**Work to be completed:**
Your answer must be an exact transcription of every record.

(Stored data)

Start of Block

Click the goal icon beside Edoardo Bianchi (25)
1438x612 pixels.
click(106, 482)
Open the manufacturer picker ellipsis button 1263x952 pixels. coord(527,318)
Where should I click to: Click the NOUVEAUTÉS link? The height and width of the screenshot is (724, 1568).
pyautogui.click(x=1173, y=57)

End of Block

**Solution for this problem:**
Click the goal icon beside Edoardo Bianchi (25)
1438x612 pixels.
click(106, 482)
Open the manufacturer picker ellipsis button 1263x952 pixels. coord(527,318)
Where should I click to: Click the NOUVEAUTÉS link? The height and width of the screenshot is (724, 1568).
pyautogui.click(x=1173, y=57)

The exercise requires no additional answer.